以前の挙動は以前の挙動で古い仕様には合致していたはずなので、時代の移り変わりをしみじみと感じる。

ローカルプロキシっぽいことをローカルプロキシを立てずにやろうとして挫折したことのまとめ - May 28, 2009

FireMobileSimulatorでのローカルプロキシ実装の試みを見て、UxUデバッグ用ローカルプロキシみたいな事をできるようにしてみたい、と思った。

ただ、HTTPのことはこれっぽっちも分からない。ソケット通信も、一応独自プロトコルっぽいものを使って別プロファイルで動作中のFirefoxからテスト結果を受け取るということはできるようになったけど、それ以上の事は分かってないまま。なので、まじめにローカルプロキシを立てる以外の方法で、「特定のURIにアクセスしようとした時だけ、あらかじめ定義しておいたルールに従って別のリソースを返す」ということをできるようにしてみようと考えた。

僕が現在把握している方法としては、以下の物がある。

  1. ローカルプロキシを実装して、その中でリダイレクトするやり方。
  2. http-on-modify-requestイベントのタイミングでリダイレクトするやり方。
  3. nsIContentPoilcyのshouldLoad()の中でリダイレクトするやり方。

1はthorikawaさんが頑張っておいでなので、それに期待している(ソースがGPL互換ならUxUにそのまま入れられるので)。他人のフンドシ。他力本願。ここでは後の2つについての挫折の経緯だけ書き留めておく。

結論を先に言っておくと、2も3も実装上の制限により全滅っぽい。やはり、ローカルプロキシをちゃんと実装するしか完全な解決策はないようだ。thorikawaさん期待age。

http-on-modify-requestイベントを使うやり方

これは、現在FireMobileSimulator等ですでに使われている。nsHttpChannelはリクエストを送信する前にnsIObserverServiceを通じてhttp-on-modify-requestイベントを、レスポンスが返ってきた後にhttp-on-examine-responseとかhttp-on-examine-merged-responseとかhttp-on-examine-cached-responseとかのイベントを通知する(SubjectはnsHttpChannel自身)ので、このタイミングでリダイレクトをしようという話。

リクエストし直す場合

FireMobileSimulatorの場合、nsHttpChannelの現在の通信をキャンセルした上で、nsHttpChannelからnsIWebNavigationを引っ張ってきてloadURI()で新しく通信を始めてる。

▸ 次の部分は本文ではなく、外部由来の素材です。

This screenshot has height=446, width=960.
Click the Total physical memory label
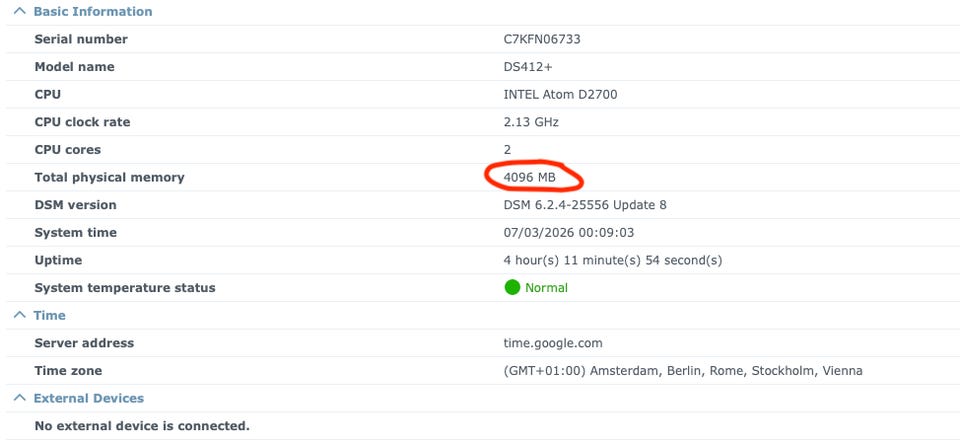(x=109, y=177)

var redirected = 'http://www.example.com/';
var observer = {
  observe : function(aSubject, aTopic, aData) {
    if (aTopic == 'http-on-modify-request') {
    var httpChannel = aSubject.QueryInterface(Ci.nsIHttpChannel)
                              .QueryInterface(Ci.nsIRequest);
    // ここでキャンセル
    httpChannel.cancel(Components.results.NS_ERROR_FAILURE);
    // リクエストし直し
    httpChannel.notificationCallbacks
      .getInterface(Ci.nsIWebNavigation)
      .loadURI(redirected, Ci.nsIWebNavigation.LOAD_FLAGS_NONE, null, null, null);
  }
};
Cc['@mozilla.org/observer-service;1']
  .getService(Ci.nsIObserverService)
  .addObserver(observer, 'http-on-modify-request', false);

通常のbrowserやiframeの場合はこれでいいんだけど、img要素やXMLHttpRequestからの通信では失敗する。具体的にはhttpChannel.notificationCallbacks.getInterface(Ci.nsIWebNavigation)の時点でエラーになる。例えばXMLHttpRequestによる通信なら、httpChannel.notificationCallbacks.getInterface(Ci.nsIXMLHttpRequest)とすれば元のリクエストを取得できるので、こんな感じで場合に応じて再リクエストの方法を振り分けてやる必要がある。(XMLHttpRequestの場合については、どうやれば再リクエストできるのかまではたどり着けてない。もしかしたら無理なのかも。)

nsIURIのspecを書き換える場合

nsIChannelのURIプロパティはnsIURIインターフェースの読み取り専用プロパティなので、通信先のURIを書き換えることはできない……ように見える。でも実はnsIURIのspecプロパティの方は書き換え可能なので、ここに新しいURIを代入することででもリダイレクトできてしまう。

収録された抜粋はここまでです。